Human Performance Laboratory, University of Calgary, Calgary, Alberta, CA
Conflict of Interest: RTL and DJS disclose that they have submitted a Provisional US Patent for a method to predict biomechanical responses to footwear interventions.
The study by Hinman et al.(1) makes essential progress in the area of footwear for patients with knee osteoarthritis (OA). The study was quite rigorous, and it was especially interesting to note that no differences in clinical outcomes existed between the standardized shoe and unloading shoe groups over six months. We would like to put forth two possibilities for consideration that may help explain this finding.

First, Hinman et al.(1) utilized a standardized shoe as a control condition. While this or any other sham footwear may prevent differences between groups from placebo effects, these footwear are likely not true controls.

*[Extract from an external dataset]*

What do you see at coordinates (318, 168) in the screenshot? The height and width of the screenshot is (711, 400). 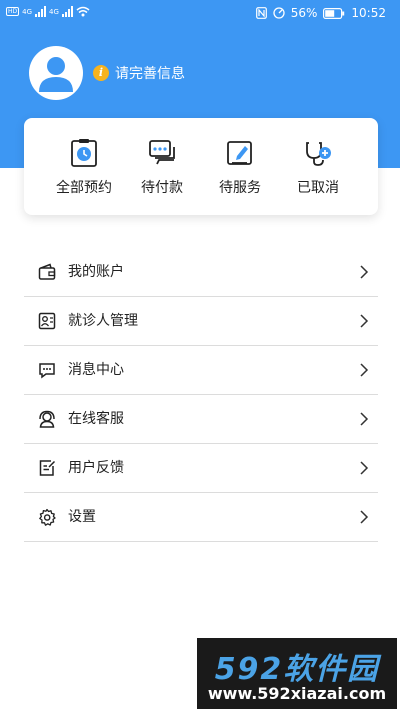 I see `order-cancelled: 已取消` at bounding box center [318, 168].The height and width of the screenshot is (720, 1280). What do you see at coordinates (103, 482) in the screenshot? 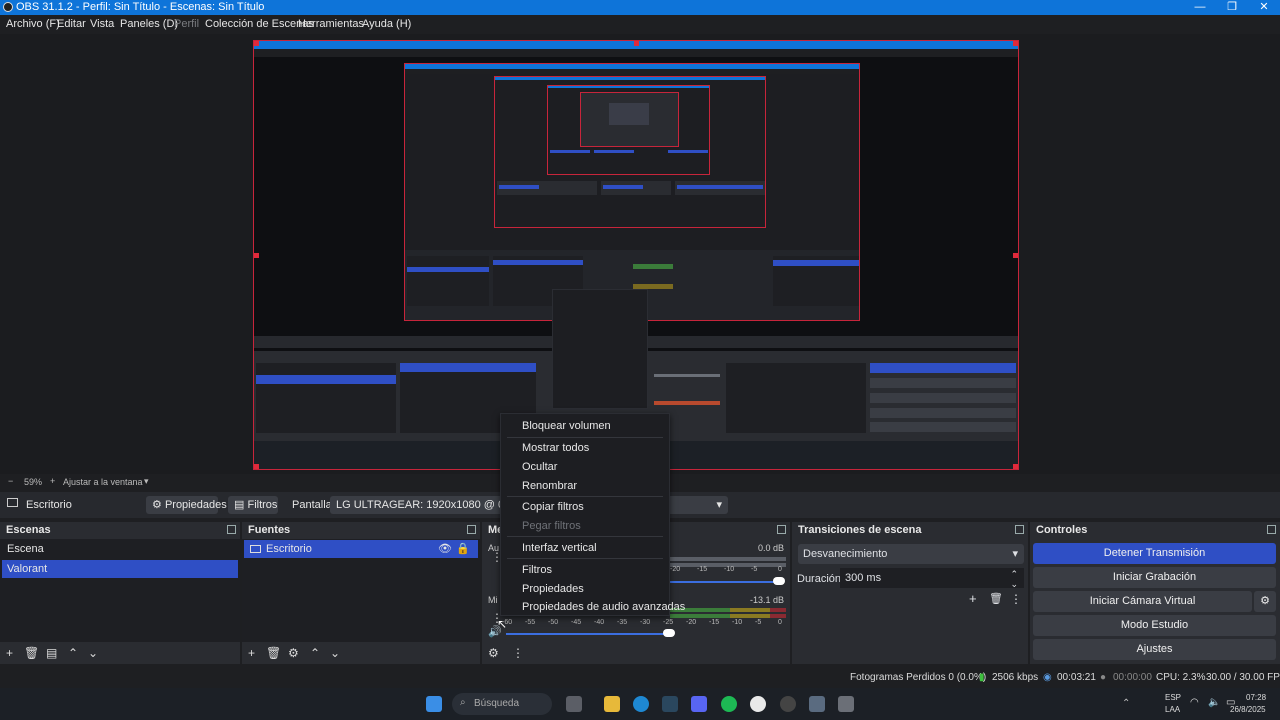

Specifically, it has been documented that standardized shoes and other footwear control conditions such as flat insoles can significantly alter knee adduction moments (KAMs) during gait relative to a patient’s own footwear.(2) Thus by definition, standardized shoes may not be a true control condition since the primary variable believed to affect knee osteoarthritis progression (KAMs) may have been altered relative to baseline. We note the authors planned to measure gait biomechanics as an ancillary variable in the study, and so we wonder if data might be available to address this potential issue. It is possible that patients in the control group could have experienced a KAM reduction relative to what they encountered prior to the study, and thus experience clinical benefit.

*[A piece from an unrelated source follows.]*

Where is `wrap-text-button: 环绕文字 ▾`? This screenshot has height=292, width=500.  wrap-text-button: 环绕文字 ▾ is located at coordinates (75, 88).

Second, lateral wedge interventions do not always reduce KAMs – it has been estimated that nearly 25% of patients receiving a lateral wedge experience increased KAMs, which theoretically could lead to disease worsening.(3) Based on pilot results for the present trial,(4) the authors found that 13% of patients with knee OA may experience increased KAMs from the variable stiffness shoe utilized in their trial, potentially reducing the magnitude of clinical effect observed in the intervention group. In addition, it may be possible that while the unloading shoes reduce KAMs relative to the standardized shoe,(4) their effects might be quite different when evaluating KAM changes relative to the patient’s own shoes that they were wearing prior to the study. This could also reduce the overall observed clinical effect of the unloader shoes. Are results similar if analyses are restricted to only those who were confirmed to experience reduced KAMs?

We propose that the above two considerations, based primarily on the biomechanical changes experienced by both groups, may help explain why no difference was observed between groups in the trial.

References
1. Hinman RS, Wrigley TV, Metcalf BR, Campbell PK, Paterson KL, Hunter DJ, et al. Unloading Shoes for Self-Management of Knee Osteoarthritis: A Randomized Trial. Ann Intern Med. 2016 (Online ahead of print).

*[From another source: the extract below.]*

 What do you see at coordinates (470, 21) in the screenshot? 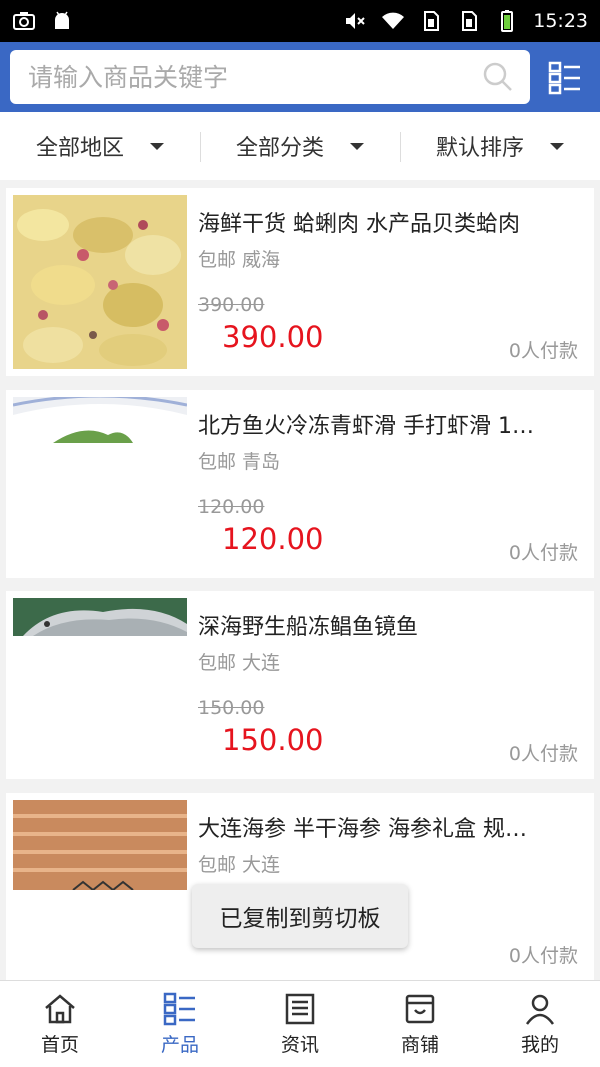
I see `sim2-icon` at bounding box center [470, 21].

2. Lewinson RT, Worobets JT, Stefanyshyn DJ. Control conditions for footwear insole and orthotic research. Gait Posture. 2016;48:99-105.
3. Lewinson RT, Stefanyshyn DJ. Wedged Insoles and Gait in Patients with Knee Osteoarthritis: A Biomechanical Review. Ann Biomed Eng. 2016 (Online ahead of print).
4. Bennell KL, Kean CO, Wrigley TV, Hinman RS. Effects of a modified shoe on knee load in people with and those without knee osteoarthritis. Arthritis Rheum. 2013;65(3):701-9.